Photo by fotologic (click pic for link)
I had the pleasure of attending my local RWA chapter meeting last year and hearing author Catherine Spangler talk about "Writing Right".  She gave a great overview of the most common writing mistakes she sees when judging contests and critiquing.  We've talked about many of them here, but one that stuck out for me was the mistake of overediting.
She said sometimes she sees work where the writing is technically good, clean, and flows, but there is no life in the work.  Writing is ultimately a passion driven practice.  That's what we're doing when we're drafting; we're letting our creative juices and excitement about the story spill onto the pages.  This is the essence of a our writing.
And oftentimes, when we put our editor hat on and go back through our work, we become story vampires--sucking the lifeblood from our words.  We polish and cut and rearrange, we nix the adverbs and dangling participles, we make sure no dialogue is buried.  These things are all well and good and you want to edit and rewrite and polish.  But you also don't want to do so much that you leave your story pale and gasping for air.

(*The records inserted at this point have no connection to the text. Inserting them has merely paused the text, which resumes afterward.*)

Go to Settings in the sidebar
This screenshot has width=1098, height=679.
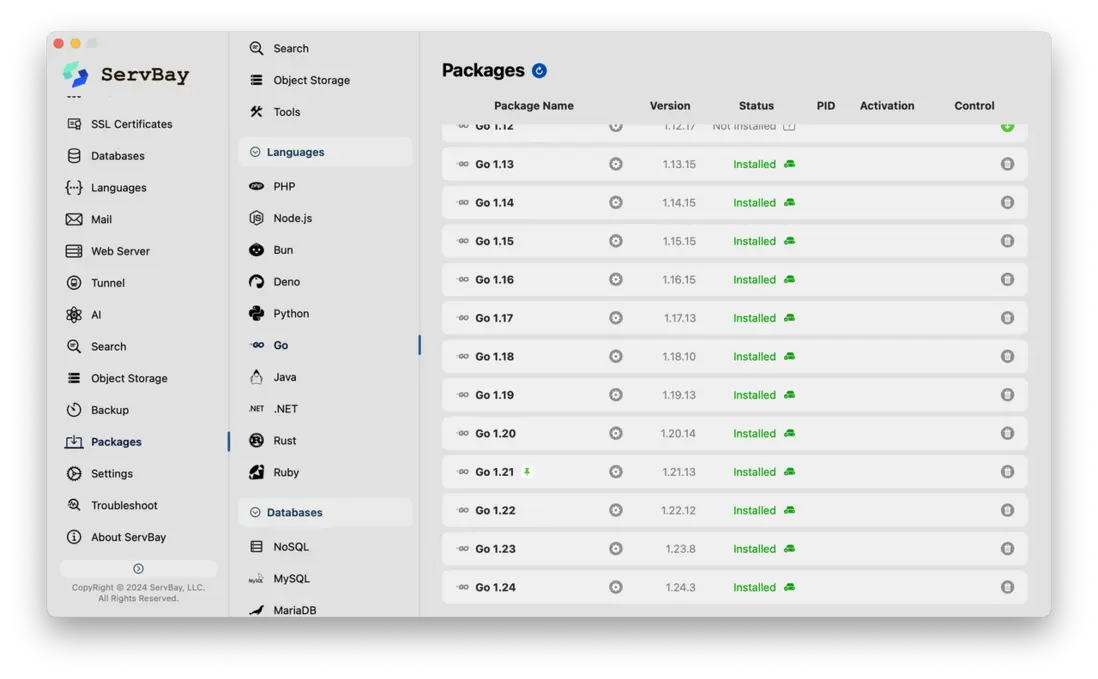coord(111,474)
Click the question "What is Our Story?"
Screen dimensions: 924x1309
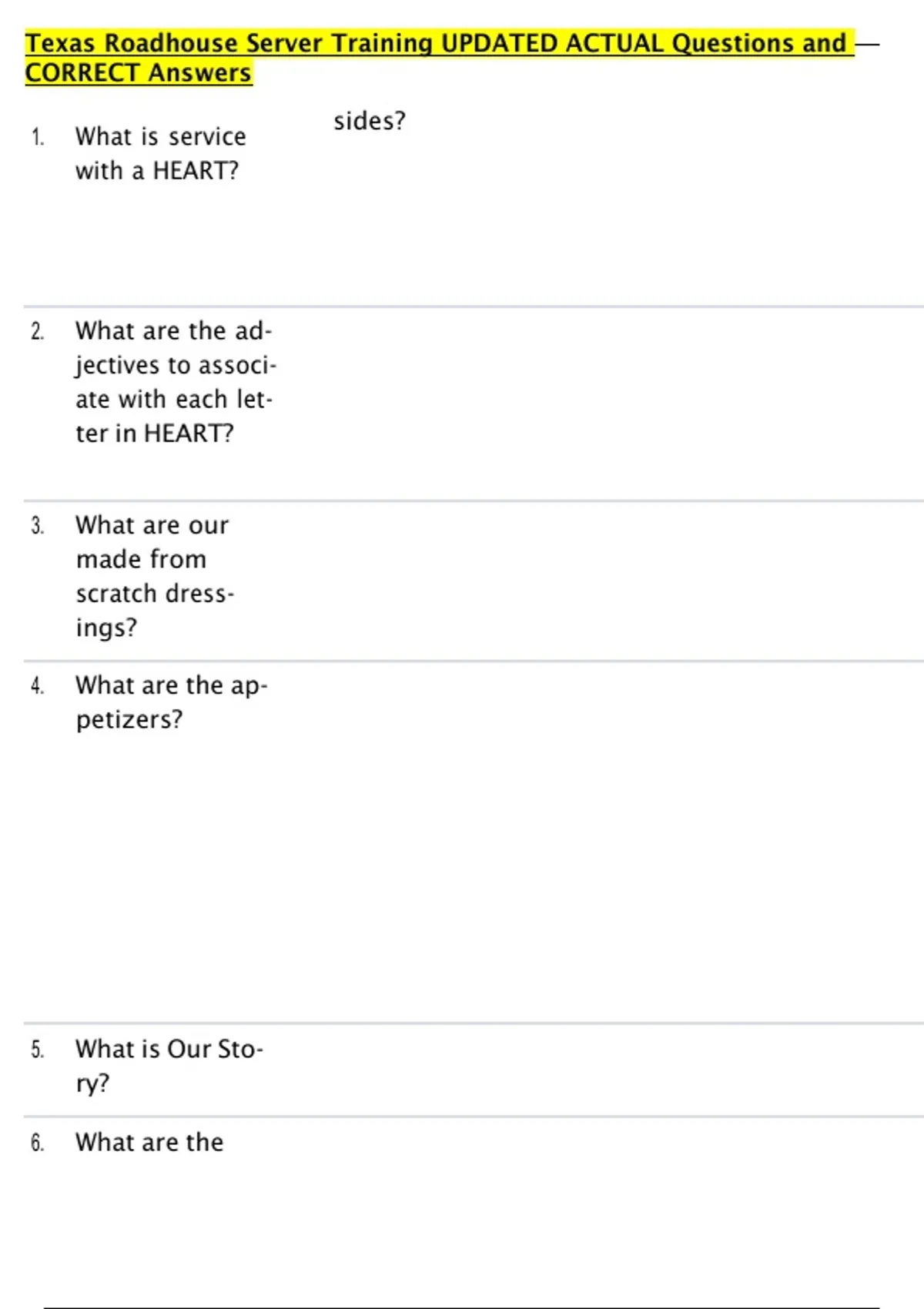(x=169, y=1066)
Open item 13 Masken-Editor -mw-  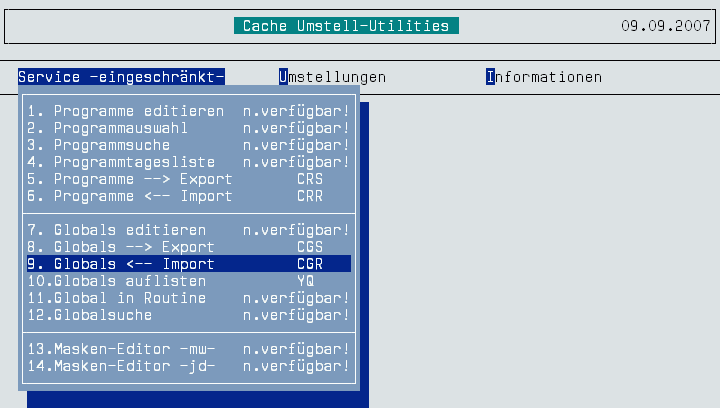pyautogui.click(x=189, y=348)
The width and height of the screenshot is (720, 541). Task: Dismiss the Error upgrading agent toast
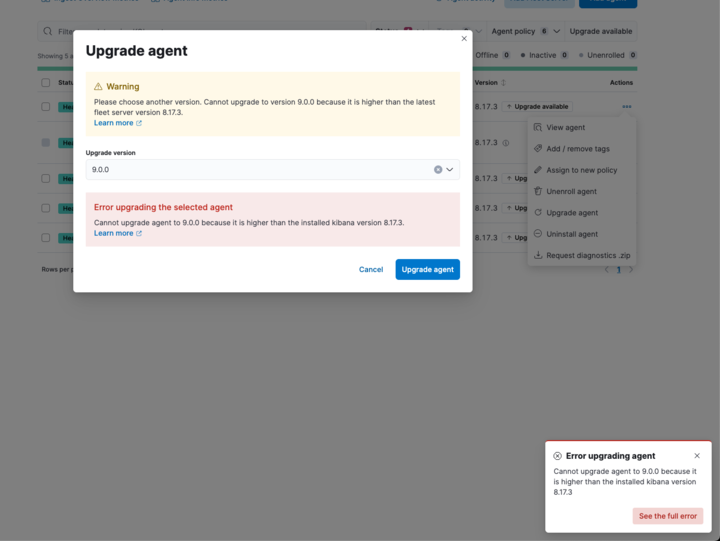click(x=697, y=456)
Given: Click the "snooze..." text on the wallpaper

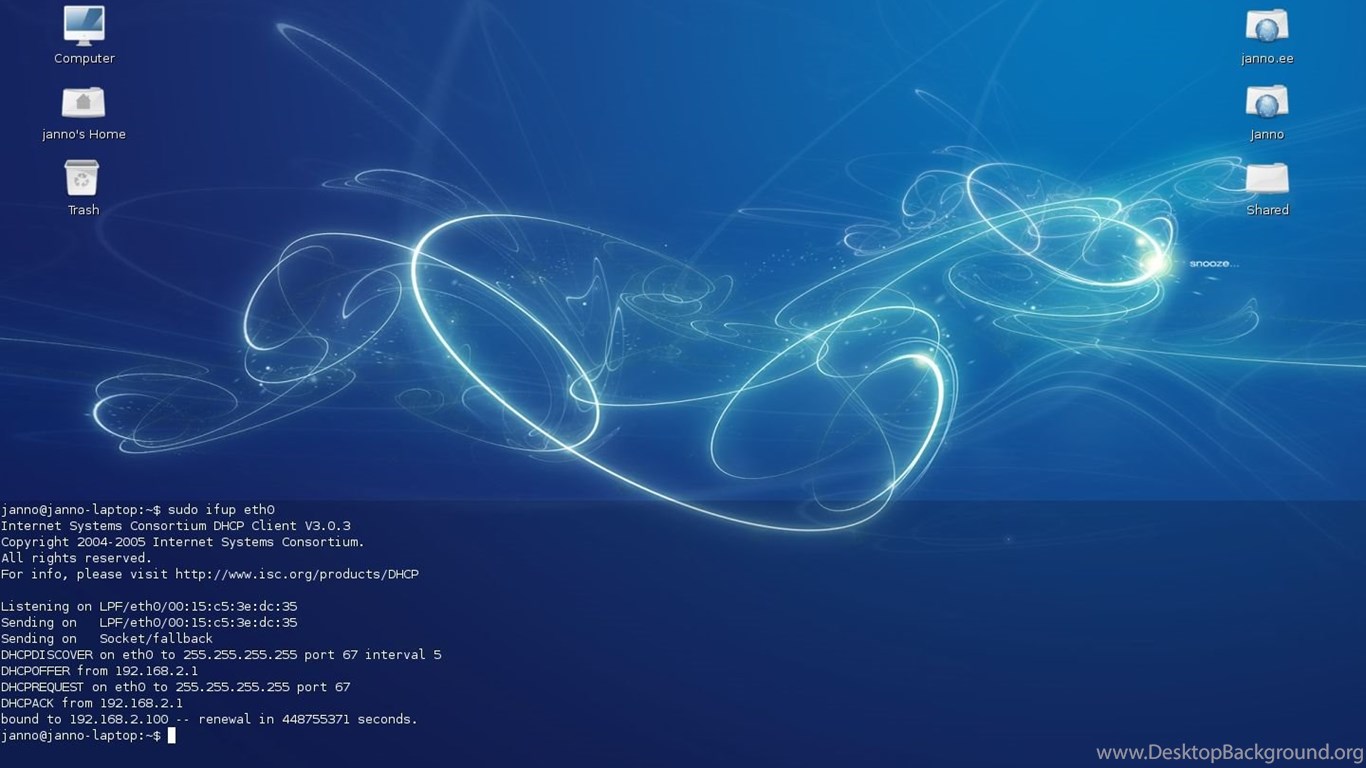Looking at the screenshot, I should (1214, 264).
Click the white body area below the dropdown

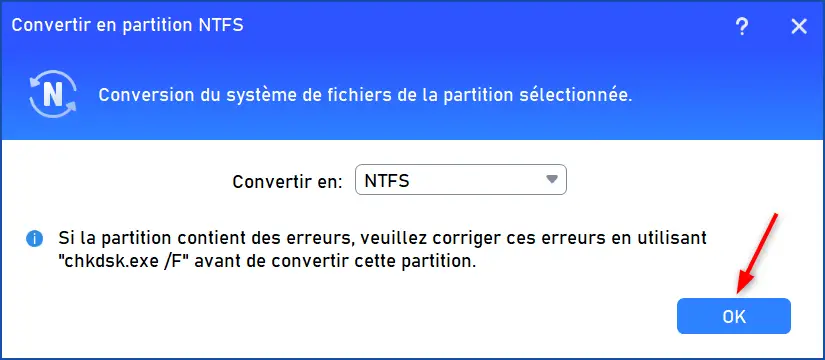click(x=337, y=311)
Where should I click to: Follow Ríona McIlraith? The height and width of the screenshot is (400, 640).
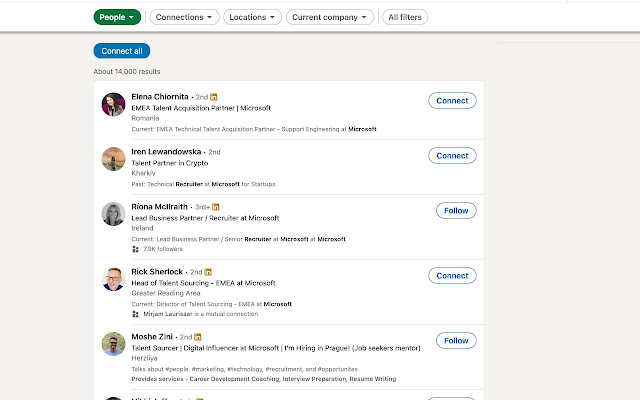point(455,210)
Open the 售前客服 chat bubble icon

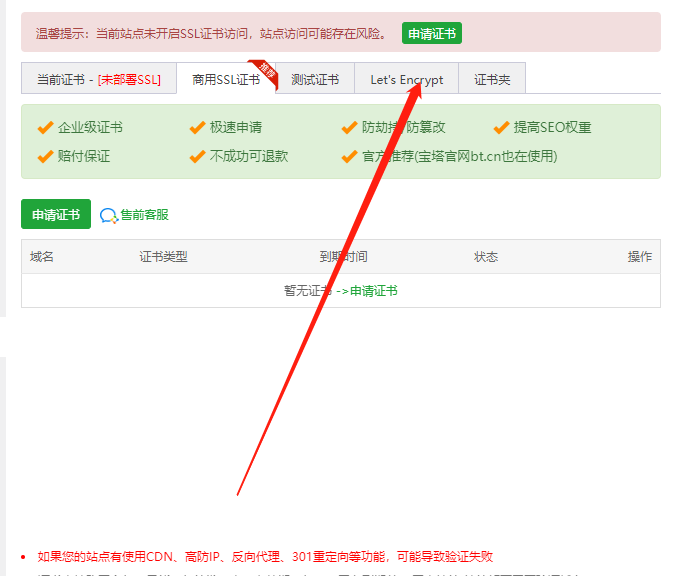click(109, 215)
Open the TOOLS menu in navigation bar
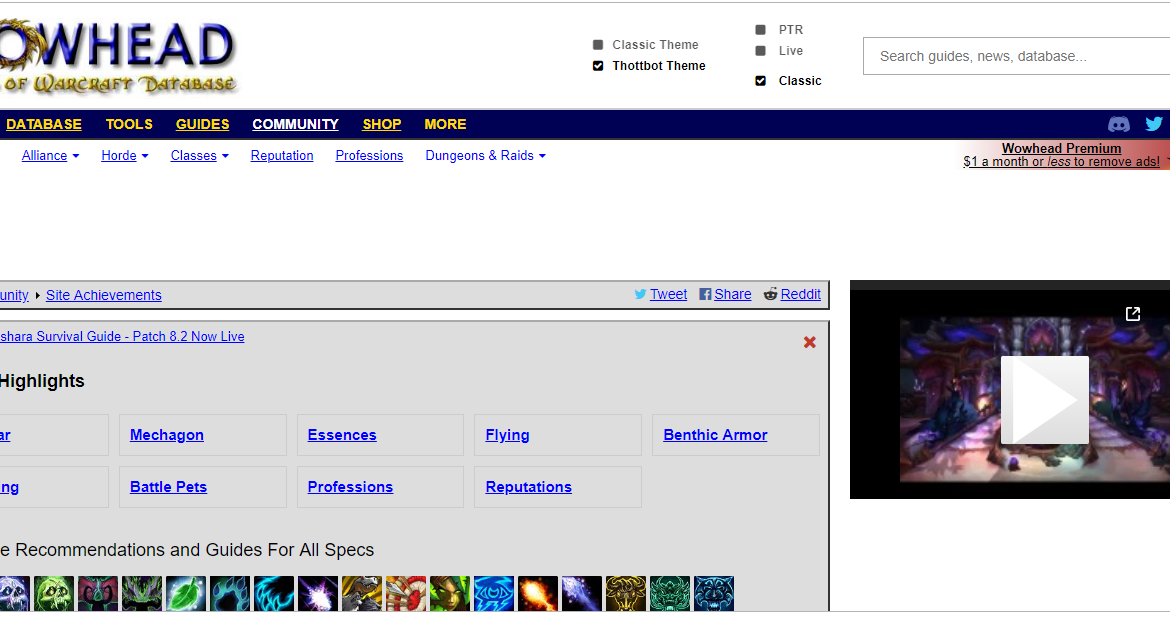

This can be one reason why you see some people finaling in contests all over the place but then never convert it to a sale. They may have hit every line on that contest score sheet perfectly but if there's no oomph to the story, it's not going to sell.
I'll tell you a big secret. CRASH INTO YOU--you know that book that got me my agent and book deal has *gasp* some adverbs and incomplete sentences and probably too many "just"s. I may have even used a non-said dialogue tag on occasion. Oh and that whole "don't overload with backstory or use flashbacks" rule--well, every other chapter in my book takes place ten years earlier (Backstory! The horror! OMG!) Shh...don't tell. 
I'm not saying you shouldn't edit and be tough on yourself and know the rules. But by making sure things are perfect to the point of following every rule is going to drain the lifeblood from your pages.
Think of it like chicken soup (or in my case, gumbo).  Your grandmother's always tastes better than Campbell's (well unless you're grandma can't cook).  Campbell's is technically perfect-every ingredient precisely measured, the cooking exactly timed, taste tester approved, but it's sterile.  Your grandmother, on the other hand, after years of practicing her craft, can throw in a bit of this or that and always make it taste great.  Why?  Because she put her heart and her own spin on it.  This is what needs to be in our stories.
So make sure you edit and cut and revise--those things are absolutely necessary.  But take care not to take the magic out of your book.  Keep the heart of your story in tact.  
So how about you?  Have you ever been a story vampire and overedited?  Have you critted work that seemed like it was written well but lacked that spark? Have you ever read a great book that definitely broke the rules?